实验九、DNA的限制性内切酶酶切
一、实验目的
1、了解核酸限制性内切酶的特点及其对DNA的酶切过程。
2、 学会设计构建体外重组DNA分子的方法,并根据目的基因合理选择载体与限制性内切酶以及DNA的酶切技术。
二、实验原理
EcoR I限制性内切酶的识别与切割顺序为:
5’……G↓AATTC……3’
3’……CTTAA↑G……5’
Xho I限制性内切酶的识别与切割顺序为:
5’……C↓TCGAG……3’
3’……TAGCT↑C……5’
三、实验材料
1、仪器:水浴锅、制冰机、离心机、电泳设备、各式移液枪、核酸紫外检测仪等。
2、1.5ml离心管、移液枪枪头等。
3、DNA样品:上一个实验获得的质粒DNA
4、限制性内切酶Xho I和EcoR I(Takara)
四、实验步骤
酶切体系:
质粒DNA 5ul
EcoRⅠ 1ul
Xhol Ⅰ 1ul
2×Buffer H 2ul
Sw 11ul
Total 20ul
1、用微量移液枪(20微升)依次吸取SW、10倍酶切缓冲液、DNA、EcoR I、Xhol I。
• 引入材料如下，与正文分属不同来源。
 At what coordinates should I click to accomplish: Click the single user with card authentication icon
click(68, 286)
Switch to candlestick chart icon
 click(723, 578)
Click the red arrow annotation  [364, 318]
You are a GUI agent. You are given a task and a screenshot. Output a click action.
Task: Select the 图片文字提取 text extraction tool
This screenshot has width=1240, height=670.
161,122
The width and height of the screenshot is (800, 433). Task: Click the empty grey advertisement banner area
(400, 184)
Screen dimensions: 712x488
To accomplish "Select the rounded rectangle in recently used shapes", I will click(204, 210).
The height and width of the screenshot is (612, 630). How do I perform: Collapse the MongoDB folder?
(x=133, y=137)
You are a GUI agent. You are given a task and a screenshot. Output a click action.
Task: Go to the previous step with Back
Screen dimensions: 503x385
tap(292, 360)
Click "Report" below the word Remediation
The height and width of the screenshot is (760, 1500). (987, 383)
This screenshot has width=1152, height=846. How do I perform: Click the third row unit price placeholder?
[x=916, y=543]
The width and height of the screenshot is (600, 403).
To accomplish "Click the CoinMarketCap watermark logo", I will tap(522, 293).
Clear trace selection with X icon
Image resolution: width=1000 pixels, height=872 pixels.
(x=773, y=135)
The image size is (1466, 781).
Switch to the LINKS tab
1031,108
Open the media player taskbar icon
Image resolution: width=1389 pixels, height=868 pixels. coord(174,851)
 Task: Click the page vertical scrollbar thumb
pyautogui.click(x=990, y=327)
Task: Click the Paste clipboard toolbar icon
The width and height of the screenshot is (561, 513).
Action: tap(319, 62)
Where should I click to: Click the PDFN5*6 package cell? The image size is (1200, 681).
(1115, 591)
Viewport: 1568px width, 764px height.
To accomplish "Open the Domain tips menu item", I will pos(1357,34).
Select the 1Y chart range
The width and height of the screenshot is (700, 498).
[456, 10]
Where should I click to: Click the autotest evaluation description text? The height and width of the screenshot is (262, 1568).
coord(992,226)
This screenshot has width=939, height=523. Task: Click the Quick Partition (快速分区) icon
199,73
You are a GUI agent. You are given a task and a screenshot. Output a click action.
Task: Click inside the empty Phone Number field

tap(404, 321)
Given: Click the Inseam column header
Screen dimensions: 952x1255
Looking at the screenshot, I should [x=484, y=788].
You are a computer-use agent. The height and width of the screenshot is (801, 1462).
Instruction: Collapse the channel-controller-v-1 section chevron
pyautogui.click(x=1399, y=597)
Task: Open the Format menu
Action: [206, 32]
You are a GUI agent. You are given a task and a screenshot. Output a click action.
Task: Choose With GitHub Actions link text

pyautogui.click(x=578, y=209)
2、盖紧上述两个1.5ml离心管的盖子,在振荡器上充分混匀2秒钟,立即于离心机内离心一下,以将管壁上的液体集中于管底。
3、将离心管放置37℃水浴锅中反应3小时。在酶切反应的同时,制备1.0%的琼脂糖凝胶,并准备好电泳装置。
五、实验结果
很明显17组由于样品里的目的片段DNA量太少,所以没有检测到。
观察其他组的结果可知,酶切后产生2条条带,由于质粒DNA是一种环状闭合双链DNA,这与质粒DNA被两不同的限制性核酸内切酶酶切后的DNA数符合。